Return exactly the span of lines in the following data that opens with the line containing "At what coordinates should I click to accomplish: Click blue" and closes with the line containing "The height and width of the screenshot is (566, 1024).". Include nothing else.

*** Opening SOURCE MATERIAL ***

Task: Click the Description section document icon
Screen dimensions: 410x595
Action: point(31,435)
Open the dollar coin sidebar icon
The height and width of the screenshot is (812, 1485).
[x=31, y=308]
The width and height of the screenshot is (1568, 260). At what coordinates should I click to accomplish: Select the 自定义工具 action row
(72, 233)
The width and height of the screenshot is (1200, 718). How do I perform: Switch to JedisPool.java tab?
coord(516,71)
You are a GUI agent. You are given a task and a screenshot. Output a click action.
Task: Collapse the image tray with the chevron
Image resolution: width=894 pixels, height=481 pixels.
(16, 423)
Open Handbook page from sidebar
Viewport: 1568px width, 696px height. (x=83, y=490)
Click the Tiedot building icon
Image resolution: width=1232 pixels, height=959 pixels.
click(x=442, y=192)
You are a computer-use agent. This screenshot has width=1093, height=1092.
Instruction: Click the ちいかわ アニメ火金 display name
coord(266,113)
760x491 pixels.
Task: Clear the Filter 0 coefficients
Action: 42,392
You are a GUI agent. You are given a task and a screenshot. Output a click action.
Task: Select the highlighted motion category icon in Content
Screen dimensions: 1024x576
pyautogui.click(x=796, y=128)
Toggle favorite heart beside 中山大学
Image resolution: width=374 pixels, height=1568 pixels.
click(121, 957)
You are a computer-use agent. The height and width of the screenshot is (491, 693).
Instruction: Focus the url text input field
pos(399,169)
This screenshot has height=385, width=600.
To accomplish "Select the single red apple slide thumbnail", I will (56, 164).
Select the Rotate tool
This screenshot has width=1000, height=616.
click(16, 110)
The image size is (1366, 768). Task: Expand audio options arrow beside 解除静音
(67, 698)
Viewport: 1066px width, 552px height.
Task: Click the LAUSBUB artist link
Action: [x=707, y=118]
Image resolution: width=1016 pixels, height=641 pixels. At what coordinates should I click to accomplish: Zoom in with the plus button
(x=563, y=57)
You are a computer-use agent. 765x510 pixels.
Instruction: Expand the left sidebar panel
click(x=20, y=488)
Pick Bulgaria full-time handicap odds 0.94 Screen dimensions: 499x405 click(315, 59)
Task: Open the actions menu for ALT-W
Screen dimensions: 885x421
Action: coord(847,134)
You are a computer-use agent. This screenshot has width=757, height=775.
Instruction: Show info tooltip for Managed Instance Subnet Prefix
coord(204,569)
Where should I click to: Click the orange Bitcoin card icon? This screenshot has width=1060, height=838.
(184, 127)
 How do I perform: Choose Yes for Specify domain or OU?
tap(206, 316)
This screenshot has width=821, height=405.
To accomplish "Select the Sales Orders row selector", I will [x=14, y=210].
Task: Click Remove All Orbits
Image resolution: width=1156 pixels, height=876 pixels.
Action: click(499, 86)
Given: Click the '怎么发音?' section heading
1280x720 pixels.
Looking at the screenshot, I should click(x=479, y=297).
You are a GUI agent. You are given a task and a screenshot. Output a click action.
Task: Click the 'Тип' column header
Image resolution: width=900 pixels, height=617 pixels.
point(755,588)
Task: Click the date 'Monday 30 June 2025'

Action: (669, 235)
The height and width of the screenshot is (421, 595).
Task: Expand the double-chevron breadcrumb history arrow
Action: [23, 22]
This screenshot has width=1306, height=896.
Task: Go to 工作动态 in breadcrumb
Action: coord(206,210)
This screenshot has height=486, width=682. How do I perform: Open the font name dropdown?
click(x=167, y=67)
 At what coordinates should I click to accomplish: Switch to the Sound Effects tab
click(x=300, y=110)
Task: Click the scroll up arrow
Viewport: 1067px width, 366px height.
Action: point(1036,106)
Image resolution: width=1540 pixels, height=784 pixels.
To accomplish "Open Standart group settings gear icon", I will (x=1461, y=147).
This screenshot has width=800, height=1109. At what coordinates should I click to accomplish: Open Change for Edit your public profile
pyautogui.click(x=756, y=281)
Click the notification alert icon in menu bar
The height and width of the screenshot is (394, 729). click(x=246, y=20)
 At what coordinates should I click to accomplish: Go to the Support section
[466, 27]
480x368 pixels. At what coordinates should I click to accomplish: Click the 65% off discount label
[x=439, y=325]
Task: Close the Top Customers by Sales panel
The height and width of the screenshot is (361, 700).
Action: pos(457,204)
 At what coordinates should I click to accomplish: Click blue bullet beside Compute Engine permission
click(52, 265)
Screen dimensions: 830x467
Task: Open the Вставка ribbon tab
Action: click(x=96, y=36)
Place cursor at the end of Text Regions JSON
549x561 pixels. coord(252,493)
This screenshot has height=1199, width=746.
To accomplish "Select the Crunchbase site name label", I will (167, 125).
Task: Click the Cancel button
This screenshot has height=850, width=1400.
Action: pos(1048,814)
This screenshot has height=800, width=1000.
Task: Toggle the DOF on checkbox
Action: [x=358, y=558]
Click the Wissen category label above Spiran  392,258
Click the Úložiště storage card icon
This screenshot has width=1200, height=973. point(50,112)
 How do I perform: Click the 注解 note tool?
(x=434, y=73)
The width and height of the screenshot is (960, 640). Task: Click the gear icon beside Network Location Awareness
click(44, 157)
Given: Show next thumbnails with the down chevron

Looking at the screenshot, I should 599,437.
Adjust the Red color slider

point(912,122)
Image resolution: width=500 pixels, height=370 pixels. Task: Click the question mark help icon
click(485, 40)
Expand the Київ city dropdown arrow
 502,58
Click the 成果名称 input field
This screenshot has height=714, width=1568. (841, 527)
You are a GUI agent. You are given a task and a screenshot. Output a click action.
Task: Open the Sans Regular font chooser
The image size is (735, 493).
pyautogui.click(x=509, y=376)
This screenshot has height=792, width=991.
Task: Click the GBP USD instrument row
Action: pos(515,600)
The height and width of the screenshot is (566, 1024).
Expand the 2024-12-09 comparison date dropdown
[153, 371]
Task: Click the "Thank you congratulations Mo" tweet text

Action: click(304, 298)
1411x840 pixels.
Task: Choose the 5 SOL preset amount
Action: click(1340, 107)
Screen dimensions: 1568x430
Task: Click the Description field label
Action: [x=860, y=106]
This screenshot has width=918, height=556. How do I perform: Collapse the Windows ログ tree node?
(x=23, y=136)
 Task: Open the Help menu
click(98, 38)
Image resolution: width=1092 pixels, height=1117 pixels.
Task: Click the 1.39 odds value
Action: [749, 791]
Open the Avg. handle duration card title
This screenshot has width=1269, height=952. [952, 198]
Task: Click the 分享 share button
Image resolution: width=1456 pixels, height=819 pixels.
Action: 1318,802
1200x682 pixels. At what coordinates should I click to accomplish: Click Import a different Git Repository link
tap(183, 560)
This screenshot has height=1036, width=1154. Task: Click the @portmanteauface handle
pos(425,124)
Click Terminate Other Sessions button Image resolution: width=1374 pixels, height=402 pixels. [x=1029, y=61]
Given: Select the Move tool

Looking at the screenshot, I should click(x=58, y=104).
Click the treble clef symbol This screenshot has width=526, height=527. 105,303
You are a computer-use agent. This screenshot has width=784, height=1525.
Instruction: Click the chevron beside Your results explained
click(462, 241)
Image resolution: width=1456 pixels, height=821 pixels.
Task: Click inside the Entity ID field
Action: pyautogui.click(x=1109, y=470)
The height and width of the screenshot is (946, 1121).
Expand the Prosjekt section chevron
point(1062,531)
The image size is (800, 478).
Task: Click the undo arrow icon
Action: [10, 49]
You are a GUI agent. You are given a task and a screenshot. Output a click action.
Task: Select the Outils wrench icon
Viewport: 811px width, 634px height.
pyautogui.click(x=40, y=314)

*** Closing SOURCE MATERIAL ***

- [RESPONSE]
 At what coordinates should I click to accomplish: Click blue bullet beside Compute Engine permission
click(52, 265)
Screen dimensions: 830x467
Task: Open the Вставка ribbon tab
Action: click(x=96, y=36)
Place cursor at the end of Text Regions JSON
549x561 pixels. coord(252,493)
This screenshot has height=1199, width=746.
To accomplish "Select the Crunchbase site name label", I will (167, 125).
Task: Click the Cancel button
This screenshot has height=850, width=1400.
Action: pos(1048,814)
This screenshot has height=800, width=1000.
Task: Toggle the DOF on checkbox
Action: [x=358, y=558]
Click the Wissen category label above Spiran  392,258
Click the Úložiště storage card icon
This screenshot has width=1200, height=973. point(50,112)
 How do I perform: Click the 注解 note tool?
(x=434, y=73)
The width and height of the screenshot is (960, 640). Task: Click the gear icon beside Network Location Awareness
click(44, 157)
Given: Show next thumbnails with the down chevron

Looking at the screenshot, I should 599,437.
Adjust the Red color slider

point(912,122)
Image resolution: width=500 pixels, height=370 pixels. Task: Click the question mark help icon
click(485, 40)
Expand the Київ city dropdown arrow
 502,58
Click the 成果名称 input field
This screenshot has height=714, width=1568. (841, 527)
You are a GUI agent. You are given a task and a screenshot. Output a click action.
Task: Open the Sans Regular font chooser
The image size is (735, 493).
pyautogui.click(x=509, y=376)
This screenshot has height=792, width=991.
Task: Click the GBP USD instrument row
Action: pos(515,600)
The height and width of the screenshot is (566, 1024).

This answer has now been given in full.